The stage is set for the presentation of the Union Budget 2020. Expectations are high as the industry looks for measures to boost the economy as the country is going through testing times. There has been a slowdown in employment rates and in some key sectors.
The Finance Minister Ms. Nirmala Sitharaman, has a tough challenge in presenting this year’s budget. Here are some suggestions and expectations from the Advertising industry, Digital Agencies, and Radio.
Anand Bhadkamkar – CEO, Dentsu Aegis Network India.
Budget perspective definitely an impetus for growth now that’s what we are expecting at least from looking at what the government has been doing in the last six months is trying to bring that stimulus back. Expecting the budget to be more people-friendly and growth-friendly for better investments into infrastructure and developments. Manufacturing because we have been speaking about making India forward actually, hopefully, some progress towards tax benefits or tax holidays and giving a boost to the MSME sector.

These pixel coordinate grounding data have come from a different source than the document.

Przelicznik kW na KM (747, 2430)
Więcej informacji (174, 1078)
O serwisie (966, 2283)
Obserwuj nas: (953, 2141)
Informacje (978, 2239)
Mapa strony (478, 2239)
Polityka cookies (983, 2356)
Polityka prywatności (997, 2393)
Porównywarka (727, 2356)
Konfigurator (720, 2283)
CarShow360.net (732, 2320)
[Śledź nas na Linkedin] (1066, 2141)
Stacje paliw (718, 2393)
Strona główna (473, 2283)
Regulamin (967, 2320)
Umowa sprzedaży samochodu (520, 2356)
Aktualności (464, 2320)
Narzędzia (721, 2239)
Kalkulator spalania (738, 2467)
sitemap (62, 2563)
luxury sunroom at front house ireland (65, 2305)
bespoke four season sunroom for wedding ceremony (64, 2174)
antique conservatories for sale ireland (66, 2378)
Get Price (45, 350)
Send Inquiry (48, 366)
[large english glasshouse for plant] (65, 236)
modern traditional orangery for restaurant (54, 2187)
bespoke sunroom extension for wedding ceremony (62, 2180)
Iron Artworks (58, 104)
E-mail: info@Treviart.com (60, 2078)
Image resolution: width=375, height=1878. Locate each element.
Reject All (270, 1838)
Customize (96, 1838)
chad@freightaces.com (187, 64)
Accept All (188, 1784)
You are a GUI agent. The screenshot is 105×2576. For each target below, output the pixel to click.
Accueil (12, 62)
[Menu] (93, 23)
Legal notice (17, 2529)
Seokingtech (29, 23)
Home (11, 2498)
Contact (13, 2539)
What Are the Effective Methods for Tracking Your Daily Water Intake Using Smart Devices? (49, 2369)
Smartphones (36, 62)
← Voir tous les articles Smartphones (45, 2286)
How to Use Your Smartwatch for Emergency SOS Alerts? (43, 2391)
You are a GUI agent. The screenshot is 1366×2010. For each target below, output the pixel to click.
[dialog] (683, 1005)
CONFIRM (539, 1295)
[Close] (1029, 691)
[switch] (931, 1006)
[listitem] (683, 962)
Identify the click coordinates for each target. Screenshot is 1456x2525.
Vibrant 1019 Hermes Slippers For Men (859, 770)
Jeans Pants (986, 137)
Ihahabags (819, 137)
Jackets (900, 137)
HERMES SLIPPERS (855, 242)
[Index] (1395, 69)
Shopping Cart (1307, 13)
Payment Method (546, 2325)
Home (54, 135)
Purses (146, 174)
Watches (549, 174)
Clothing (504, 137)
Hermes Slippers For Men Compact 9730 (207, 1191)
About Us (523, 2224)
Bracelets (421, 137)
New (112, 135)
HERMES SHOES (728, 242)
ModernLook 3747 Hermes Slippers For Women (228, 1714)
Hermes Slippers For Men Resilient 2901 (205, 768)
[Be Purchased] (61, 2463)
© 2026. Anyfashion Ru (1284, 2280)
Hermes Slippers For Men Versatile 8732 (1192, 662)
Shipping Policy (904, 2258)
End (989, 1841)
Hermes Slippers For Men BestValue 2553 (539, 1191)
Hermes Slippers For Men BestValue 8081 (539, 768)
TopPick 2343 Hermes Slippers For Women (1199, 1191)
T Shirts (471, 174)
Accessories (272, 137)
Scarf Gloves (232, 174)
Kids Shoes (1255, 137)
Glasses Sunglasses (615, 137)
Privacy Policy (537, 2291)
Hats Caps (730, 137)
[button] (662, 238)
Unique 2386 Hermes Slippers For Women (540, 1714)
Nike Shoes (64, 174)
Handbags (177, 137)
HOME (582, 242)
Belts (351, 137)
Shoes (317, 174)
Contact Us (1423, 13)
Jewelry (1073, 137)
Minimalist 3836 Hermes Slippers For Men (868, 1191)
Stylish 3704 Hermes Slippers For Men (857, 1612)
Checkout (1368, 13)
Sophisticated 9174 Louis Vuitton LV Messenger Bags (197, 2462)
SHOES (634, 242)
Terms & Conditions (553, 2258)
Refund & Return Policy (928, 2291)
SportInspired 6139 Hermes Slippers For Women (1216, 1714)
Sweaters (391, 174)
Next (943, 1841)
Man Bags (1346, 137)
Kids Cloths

From an advertising point of view what we need is more spur I would say, towards the industry. There are a few industries the FMCG or automotive which actually does drive-by significantly giving that boost in those sectors which is beneficial to us. Also, the benefit from the budget would be is having more cash in the hands of people, people having that ability to spend which will actually boost the economy. Advertising in a way follows or gains and leads to economic growth as well. The more people start spending the buoyance comes in and spurs economic growth.
We need that growth stimulus and those messages to avoid the fear of a tax regime, and the government deciding to make it more transparent, more digital and a lesser sort of license raj or intervention in that sense and more rule-based which sort of starts growing on its own actually. At times that’s where something which gets reactive and the businesses get jarring. Just getting the right messages across, right down to the grass-root level.
Ashit Kukian, CEO, Radio City
Radio has been one of the most popular and pervasive mediums to provide entertainment and information to the masses. With another transformational year to look forward to, we expect the budget to bring the required initiatives to strengthen the growth trajectory. As part of the Union Budget 2020, we hope to see the GST rate for radio and broadcast industry reduced to 5 percent, compared to the current rate of 18 percent. This will boost advertising, enabling substantial growth as against the muted growth in 2019.
We also hope to see focused initiatives by the government in rationalizing the cost for the industry which will help regulate the sector and contribute to the revenue growth. The government’s increased FDI limit from 74 percent to 100 percent will encourage more investments and pave the way for long-term growth. We are positive about the impending opportunities and are looking forward to favorable measures from the government.”
Naresh Gupta – Co-Founder and Head Intern at Bang in the Middle
Change in the taxation structure across both direct and indirect. This should help the consumers have more money in hand and companies don’t get burdened by high compliance cost
I would like to see the service industry like communication get easier access to funds. This wouldn’t help the new age communication companies to expand and grow in India. Create a structure that motivates the companies in India to start investing abroad and become MNC
Prasad Shejale, Founder and CEO, Logicserve Digital.
Taking a step closer to the Digital India initiative, the budget should include a key emphasis on the implementation of the National Centre of Artificial Intelligence as it will prepare organizations for better human-machine partnership and analysis consumer patterns using Big Data. Furthermore, building 1 lakh digital villages will open up an untapped marketplace for digital marketers to cater to consumer needs with bespoke services that were earlier consumed only in urban and semi-urban areas.
Also, the budget should include measures to ensure that India continues to lead in the mobile data consumption space that has grown about 50 times over the past five years. While developing regulations around the digital economy for the protection and privacy of end-consumers, the Government must adopt a pragmatic approach so that new opportunities open up for existing businesses operating within the premises of fair practices.
Shrenik Gandhi, Chief Executive Officer, and Co-Founder, White Rivers Media
India maintained its tag of being the world’s fastest-growing economy, despite grim global projections in 2019 as per IMF, which also projected India’s growth rate at 7% in 2020. This bears testimony to its potential of spearheading global economic growth. Budget 2020 is, therefore, Mrs. Sitharaman’s opportunity to make a difference not only to Indian but also to the global economy. One of the key accelerators to this will be enhancing the net disposable income, which is directly proportional to the income tax cuts, affecting the demand for goods and services, finally snowballing into economic growth or slowdown. Budget 2020 should, therefore, focus on expenditure boost by lowering the personal tax rates, leading to higher savings, to pump the economy.
Kunal Lakhara, VP of Finance and Operations, Pocket Aces:
We are very optimistic about recovery and foresee the economy quickly picking pace. The media and entertainment industry has a huge potential to create a number of employment opportunities, increase export services and enhance tourism. In the last budget, the benefit of single-window approvals was a major boost. This year, we hope the government focuses on steps to provide capital to the industry players. This could be in the form of incentivizing banks and other financial institutions to lend money to industry participants especially start-ups in the sector. Furthermore, the government could do very well by lowering tax rates and removing exemptions, revisit tax regulations, especially for start-ups. This will not only provide tax reforms but also enhance the efficiency of tax collections.
On the personal front, the government should reduce taxes by enhancing the slab rates. With lower tax incidence, more will be left with the consumers to spend and consume, which in turn will create demand for products and services.